Blood from a mosquito’s most recent meal contains antibodies from the person or animal the insect feasted on.Credit: Claude Nuridsany & Marie Perennou/SPL

Mosquito blood meals reveal history of human infections

Blood-sucking mosquitoes have their uses. An innovative approach that analyses their last blood meals can reveal evidence of infection in the people or animals that the flying insects feasted on.

Scientists say that the method could be used to study people’s and animals’ past exposure to a range of pathogens, while avoiding the ethical and practical issues of testing them directly.

Researchers have previously detected exposure to pathogens by testing blood from mosquitoes for antibodies, markers of past infection that can circulate in blood for months to years, from specific animal hosts.

The technique used by Carla Vieira, a disease ecologist at the QIMR Berghofer Medical Research Institute in Brisbane, Australia, can detect antibodies in blood from a range of animals and people.

She focused on Ross River virus, a potentially debilitating mosquito-borne disease that is endemic to Australia and islands in the southern Pacific Ocean.

Vieira and her colleagues trapped roughly 55,000 mosquitoes in parks in Brisbane in 2021 and 2022. From those insects that had recently had a meal, they squeezed out a couple of millilitres of blood and tested it for antibodies that can bind to Ross River virus. They also sequenced DNA fragments in the blood to identify the animal that the insect had feasted on.

In preliminary results presented at the International Congress of Infectious Diseases in Kuala Lumpur in November, Vieira reported that 480 of the trapped mosquitoes were engorged with blood. More than half of those had fed on people, some 9% on cows and 6% on kangaroos, among other animals. Of the 253 samples containing blood from people, more than half included antibodies against Ross River virus — “a really high population”, she says. Close to three-quarters of the cows and kangaroos also had evidence of exposure.

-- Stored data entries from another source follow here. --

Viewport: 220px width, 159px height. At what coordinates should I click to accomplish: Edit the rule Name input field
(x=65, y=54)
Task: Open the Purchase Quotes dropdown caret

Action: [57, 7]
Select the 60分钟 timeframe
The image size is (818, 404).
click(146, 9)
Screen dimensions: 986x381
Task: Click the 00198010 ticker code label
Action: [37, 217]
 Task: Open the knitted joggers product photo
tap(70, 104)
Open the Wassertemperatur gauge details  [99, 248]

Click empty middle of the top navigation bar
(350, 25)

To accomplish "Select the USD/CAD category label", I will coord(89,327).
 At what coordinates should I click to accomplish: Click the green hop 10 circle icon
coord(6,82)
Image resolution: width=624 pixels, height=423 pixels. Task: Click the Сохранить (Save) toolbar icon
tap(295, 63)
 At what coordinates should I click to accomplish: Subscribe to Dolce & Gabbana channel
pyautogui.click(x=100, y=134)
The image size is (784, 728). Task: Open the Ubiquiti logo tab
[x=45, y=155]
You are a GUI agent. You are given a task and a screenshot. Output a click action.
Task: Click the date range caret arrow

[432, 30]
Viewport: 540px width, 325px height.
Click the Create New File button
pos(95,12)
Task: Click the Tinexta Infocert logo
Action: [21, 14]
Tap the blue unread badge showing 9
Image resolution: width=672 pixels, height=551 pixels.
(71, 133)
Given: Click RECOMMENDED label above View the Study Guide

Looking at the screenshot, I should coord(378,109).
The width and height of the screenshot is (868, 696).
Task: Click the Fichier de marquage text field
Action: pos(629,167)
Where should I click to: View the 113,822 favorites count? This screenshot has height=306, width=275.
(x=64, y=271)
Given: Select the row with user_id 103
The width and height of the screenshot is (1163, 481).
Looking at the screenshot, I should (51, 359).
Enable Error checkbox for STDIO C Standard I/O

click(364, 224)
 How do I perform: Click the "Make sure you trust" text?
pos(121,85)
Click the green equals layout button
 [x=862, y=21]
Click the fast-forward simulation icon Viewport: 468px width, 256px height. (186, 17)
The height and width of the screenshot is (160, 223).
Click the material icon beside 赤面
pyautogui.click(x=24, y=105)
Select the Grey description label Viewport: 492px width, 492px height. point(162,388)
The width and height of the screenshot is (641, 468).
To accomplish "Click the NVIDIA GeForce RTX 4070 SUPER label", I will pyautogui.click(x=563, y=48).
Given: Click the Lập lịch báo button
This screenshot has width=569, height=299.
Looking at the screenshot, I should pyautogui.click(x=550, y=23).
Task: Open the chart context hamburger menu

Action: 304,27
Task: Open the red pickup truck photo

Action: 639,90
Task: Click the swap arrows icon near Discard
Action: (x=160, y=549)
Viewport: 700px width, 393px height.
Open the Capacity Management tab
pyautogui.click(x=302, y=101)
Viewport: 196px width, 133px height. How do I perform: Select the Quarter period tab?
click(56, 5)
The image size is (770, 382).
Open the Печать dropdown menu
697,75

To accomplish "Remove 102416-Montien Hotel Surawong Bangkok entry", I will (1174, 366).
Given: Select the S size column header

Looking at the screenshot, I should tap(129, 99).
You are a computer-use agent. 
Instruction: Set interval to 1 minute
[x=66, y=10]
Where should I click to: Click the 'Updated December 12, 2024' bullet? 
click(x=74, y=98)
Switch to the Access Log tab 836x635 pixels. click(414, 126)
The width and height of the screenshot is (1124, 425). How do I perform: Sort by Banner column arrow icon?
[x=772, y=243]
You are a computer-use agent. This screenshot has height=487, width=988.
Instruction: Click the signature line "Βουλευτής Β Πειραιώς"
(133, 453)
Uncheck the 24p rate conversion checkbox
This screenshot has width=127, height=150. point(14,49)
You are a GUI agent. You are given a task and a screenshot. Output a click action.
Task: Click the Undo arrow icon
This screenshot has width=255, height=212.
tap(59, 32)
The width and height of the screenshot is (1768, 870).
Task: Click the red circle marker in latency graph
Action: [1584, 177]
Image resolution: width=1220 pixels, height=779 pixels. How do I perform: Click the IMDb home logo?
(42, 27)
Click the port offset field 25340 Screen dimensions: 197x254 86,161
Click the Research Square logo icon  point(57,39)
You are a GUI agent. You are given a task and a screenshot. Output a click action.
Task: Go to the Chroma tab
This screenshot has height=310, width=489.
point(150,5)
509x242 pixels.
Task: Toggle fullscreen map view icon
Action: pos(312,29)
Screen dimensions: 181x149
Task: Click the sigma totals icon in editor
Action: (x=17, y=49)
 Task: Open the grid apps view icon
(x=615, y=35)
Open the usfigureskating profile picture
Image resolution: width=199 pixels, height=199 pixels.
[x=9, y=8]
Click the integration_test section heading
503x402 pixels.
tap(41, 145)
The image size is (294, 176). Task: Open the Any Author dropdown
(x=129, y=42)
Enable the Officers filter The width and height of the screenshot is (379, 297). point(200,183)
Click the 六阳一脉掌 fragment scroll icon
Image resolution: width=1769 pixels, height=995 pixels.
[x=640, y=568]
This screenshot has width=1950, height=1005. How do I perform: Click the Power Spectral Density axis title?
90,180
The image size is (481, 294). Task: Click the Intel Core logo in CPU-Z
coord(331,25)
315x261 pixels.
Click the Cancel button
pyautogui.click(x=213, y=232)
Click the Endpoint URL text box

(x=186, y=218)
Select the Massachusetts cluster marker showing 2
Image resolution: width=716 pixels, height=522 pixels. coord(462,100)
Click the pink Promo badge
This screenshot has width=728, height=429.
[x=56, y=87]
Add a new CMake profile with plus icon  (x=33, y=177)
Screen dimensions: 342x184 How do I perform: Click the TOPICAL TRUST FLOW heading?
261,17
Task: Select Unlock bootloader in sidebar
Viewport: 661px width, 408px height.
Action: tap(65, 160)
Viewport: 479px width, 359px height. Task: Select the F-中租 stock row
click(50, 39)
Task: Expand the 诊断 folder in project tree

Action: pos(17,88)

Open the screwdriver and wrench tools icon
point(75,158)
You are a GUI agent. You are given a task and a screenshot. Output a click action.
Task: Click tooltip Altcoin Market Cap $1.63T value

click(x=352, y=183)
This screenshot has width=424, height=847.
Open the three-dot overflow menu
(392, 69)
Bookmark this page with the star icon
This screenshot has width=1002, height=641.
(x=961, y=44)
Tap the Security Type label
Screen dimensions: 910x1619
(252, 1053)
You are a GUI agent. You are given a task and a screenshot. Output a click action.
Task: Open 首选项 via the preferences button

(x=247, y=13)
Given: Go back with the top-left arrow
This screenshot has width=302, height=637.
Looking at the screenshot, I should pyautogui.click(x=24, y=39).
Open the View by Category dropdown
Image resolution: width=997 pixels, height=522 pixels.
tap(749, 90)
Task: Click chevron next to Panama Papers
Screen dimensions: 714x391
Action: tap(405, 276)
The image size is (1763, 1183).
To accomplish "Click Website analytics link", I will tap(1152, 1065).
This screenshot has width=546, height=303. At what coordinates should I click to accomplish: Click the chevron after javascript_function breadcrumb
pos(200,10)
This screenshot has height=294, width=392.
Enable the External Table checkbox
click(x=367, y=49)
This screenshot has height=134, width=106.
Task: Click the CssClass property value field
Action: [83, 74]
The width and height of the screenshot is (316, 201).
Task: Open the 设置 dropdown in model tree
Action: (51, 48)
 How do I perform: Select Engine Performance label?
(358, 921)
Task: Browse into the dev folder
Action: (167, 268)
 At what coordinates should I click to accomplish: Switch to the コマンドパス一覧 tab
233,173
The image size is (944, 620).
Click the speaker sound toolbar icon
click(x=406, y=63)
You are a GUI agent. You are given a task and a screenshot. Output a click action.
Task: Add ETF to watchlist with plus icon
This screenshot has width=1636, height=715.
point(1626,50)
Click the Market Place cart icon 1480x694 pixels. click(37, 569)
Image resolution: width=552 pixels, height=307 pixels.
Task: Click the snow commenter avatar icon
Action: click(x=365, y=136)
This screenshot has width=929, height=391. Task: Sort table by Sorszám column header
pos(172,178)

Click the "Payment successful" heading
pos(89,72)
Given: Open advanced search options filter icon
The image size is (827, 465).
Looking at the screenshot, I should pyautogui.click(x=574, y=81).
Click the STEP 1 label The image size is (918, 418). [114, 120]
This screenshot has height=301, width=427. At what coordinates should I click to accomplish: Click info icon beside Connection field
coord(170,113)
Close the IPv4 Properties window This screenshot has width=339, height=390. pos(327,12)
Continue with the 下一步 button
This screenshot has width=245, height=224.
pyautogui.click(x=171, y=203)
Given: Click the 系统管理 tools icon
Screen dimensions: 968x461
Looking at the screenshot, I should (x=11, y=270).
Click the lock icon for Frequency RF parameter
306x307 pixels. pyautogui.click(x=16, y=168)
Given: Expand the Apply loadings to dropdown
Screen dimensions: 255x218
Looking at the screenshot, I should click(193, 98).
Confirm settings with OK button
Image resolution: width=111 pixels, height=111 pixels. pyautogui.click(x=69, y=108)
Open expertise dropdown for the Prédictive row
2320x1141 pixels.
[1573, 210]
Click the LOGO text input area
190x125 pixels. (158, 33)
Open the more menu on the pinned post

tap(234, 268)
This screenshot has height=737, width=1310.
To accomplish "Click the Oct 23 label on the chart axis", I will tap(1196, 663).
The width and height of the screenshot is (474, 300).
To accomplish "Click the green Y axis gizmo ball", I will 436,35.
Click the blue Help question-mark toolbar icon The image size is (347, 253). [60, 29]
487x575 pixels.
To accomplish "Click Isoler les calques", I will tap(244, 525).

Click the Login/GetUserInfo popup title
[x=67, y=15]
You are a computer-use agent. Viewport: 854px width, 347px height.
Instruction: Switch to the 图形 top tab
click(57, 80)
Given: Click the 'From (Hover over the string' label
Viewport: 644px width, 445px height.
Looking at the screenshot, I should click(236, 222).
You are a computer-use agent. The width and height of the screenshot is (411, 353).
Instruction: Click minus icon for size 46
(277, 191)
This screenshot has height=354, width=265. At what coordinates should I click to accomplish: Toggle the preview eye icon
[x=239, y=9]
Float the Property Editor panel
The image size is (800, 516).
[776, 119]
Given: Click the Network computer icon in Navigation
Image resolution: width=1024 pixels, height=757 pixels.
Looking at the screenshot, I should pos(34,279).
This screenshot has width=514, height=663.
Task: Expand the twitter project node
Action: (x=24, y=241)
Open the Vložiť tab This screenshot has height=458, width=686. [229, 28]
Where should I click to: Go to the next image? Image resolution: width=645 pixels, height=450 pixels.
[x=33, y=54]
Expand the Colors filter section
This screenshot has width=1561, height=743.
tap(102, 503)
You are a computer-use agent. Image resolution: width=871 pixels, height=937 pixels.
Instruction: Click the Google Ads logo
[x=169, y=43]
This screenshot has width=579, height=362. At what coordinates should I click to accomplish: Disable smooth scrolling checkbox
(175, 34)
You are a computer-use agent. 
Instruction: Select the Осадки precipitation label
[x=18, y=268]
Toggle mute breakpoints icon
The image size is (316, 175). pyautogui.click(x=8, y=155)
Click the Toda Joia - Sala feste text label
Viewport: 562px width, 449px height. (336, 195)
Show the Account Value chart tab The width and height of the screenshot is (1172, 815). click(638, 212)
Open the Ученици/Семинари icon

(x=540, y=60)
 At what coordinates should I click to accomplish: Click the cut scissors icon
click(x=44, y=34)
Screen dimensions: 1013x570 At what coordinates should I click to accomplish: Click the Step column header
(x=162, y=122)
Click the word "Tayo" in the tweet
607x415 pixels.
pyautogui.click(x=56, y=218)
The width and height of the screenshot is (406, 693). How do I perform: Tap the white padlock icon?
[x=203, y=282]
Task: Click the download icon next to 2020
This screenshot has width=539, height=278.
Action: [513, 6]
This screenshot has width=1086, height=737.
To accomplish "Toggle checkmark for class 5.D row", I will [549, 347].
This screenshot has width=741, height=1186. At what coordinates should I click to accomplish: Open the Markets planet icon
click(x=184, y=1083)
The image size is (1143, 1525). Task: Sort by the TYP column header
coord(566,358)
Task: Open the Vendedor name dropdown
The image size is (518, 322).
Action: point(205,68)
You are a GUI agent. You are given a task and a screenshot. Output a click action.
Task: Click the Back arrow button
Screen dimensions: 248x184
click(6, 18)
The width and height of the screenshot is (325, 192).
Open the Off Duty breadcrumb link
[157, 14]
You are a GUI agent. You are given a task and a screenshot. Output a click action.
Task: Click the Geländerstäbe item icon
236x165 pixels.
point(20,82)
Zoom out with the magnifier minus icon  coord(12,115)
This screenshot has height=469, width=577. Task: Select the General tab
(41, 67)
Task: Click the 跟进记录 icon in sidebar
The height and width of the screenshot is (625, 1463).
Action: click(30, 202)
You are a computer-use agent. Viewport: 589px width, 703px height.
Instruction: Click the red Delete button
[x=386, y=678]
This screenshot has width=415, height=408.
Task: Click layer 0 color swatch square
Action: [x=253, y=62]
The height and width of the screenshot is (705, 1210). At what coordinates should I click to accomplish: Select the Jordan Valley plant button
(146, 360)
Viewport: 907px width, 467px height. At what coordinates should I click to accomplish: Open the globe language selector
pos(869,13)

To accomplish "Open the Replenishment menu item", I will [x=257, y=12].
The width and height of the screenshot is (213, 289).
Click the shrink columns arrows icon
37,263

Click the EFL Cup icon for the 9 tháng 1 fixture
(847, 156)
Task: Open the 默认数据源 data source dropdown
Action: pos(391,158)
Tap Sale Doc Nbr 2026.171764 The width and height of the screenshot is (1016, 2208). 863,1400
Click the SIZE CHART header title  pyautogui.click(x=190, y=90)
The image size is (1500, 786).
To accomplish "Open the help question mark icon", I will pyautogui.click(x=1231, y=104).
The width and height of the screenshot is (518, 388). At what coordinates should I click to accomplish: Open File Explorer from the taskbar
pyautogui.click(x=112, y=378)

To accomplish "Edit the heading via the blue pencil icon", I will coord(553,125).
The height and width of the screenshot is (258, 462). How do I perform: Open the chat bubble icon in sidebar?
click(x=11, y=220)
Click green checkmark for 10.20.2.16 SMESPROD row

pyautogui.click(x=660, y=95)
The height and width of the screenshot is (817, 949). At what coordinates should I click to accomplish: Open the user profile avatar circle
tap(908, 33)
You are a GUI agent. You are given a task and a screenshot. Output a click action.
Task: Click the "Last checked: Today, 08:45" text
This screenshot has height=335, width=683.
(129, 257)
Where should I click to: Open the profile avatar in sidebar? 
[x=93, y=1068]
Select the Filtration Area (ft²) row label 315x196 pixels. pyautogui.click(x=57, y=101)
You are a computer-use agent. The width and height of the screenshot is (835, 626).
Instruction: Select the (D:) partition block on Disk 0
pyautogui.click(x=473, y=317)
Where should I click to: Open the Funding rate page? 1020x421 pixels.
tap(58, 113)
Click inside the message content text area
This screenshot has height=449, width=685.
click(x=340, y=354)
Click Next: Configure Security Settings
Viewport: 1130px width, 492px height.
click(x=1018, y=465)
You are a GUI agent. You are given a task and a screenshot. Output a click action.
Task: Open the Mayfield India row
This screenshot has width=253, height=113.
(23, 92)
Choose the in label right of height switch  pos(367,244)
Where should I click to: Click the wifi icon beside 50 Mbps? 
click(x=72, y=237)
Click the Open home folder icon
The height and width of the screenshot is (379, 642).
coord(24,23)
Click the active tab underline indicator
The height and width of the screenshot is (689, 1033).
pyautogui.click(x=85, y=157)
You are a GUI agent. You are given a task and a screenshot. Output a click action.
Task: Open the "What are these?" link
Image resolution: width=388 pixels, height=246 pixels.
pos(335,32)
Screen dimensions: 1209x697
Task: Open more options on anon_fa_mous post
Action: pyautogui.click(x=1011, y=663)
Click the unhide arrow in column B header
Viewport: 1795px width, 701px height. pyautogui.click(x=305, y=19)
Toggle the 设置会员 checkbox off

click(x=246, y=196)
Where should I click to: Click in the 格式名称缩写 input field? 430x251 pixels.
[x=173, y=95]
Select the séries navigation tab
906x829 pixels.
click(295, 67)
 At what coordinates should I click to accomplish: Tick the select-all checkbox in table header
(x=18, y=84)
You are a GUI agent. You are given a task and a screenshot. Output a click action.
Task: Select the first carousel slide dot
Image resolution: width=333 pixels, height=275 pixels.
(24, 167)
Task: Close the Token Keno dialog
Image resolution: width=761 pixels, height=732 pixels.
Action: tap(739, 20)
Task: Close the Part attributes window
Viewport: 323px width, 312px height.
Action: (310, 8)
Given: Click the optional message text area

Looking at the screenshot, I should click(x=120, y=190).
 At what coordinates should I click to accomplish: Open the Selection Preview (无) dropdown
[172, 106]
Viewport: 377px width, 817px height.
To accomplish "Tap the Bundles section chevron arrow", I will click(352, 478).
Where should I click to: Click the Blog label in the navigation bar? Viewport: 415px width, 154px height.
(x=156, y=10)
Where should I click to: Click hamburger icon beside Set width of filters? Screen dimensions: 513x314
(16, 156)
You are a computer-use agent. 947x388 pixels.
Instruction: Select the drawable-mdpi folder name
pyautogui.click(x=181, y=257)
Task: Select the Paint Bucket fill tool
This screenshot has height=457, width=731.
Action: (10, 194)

“This is a novel and fascinating approach, which demonstrates innovative ways to use the environment around us to learn more about exposure to infection,” says Shelly Bolotin, a vaccine scientist at the University of Toronto in Canada.

A view inside the nest chamber of the ant Crematogaster lineolata, where multiple worker ants tend to pupae.

Inside an ant-nest chamber, adult workers tend to pupae.Credit: Daniel Kronauer

Mysterious ‘milk’ from ant pupae helps feed colony

For the first time, researchers have observed ants secreting a milk-like fluid that nourishes others in the colony.

The research, published on 30 November (O. Snir et al. Nature https://doi.org/jpb8; 2022), reveals that as pupae — an otherwise inactive developmental stage — ants produce a nutrient-rich fluid that is consumed by both adults and larvae.

Newly hatched larvae depend on this fluid to grow and survive, akin to how mammalian newborns depend on milk. If the ant adults and larvae do not consume the fluid, it builds up and becomes contaminated with fungi, which kill the pupae.

“We identified a mechanism that unites the colony, binding ants across developmental stages — adults, larvae and pupae — into a coherent entity, the superorganism,” says co-author Orli Snir, a biologist at the Rockefeller University in New York City.

“It is really surprising that nobody else noticed this before,” says Patrizia d’Ettorre, an ethologist at Sorbonne Paris North University, France. “The pupae were considered useless [because] they are immobile, they spin a cocoon around them in some species, they don’t eat, they’re just moved around by the [ant] workers, so they [wouldn’t] contribute anything to ant society. But this paper shows that this is not true.”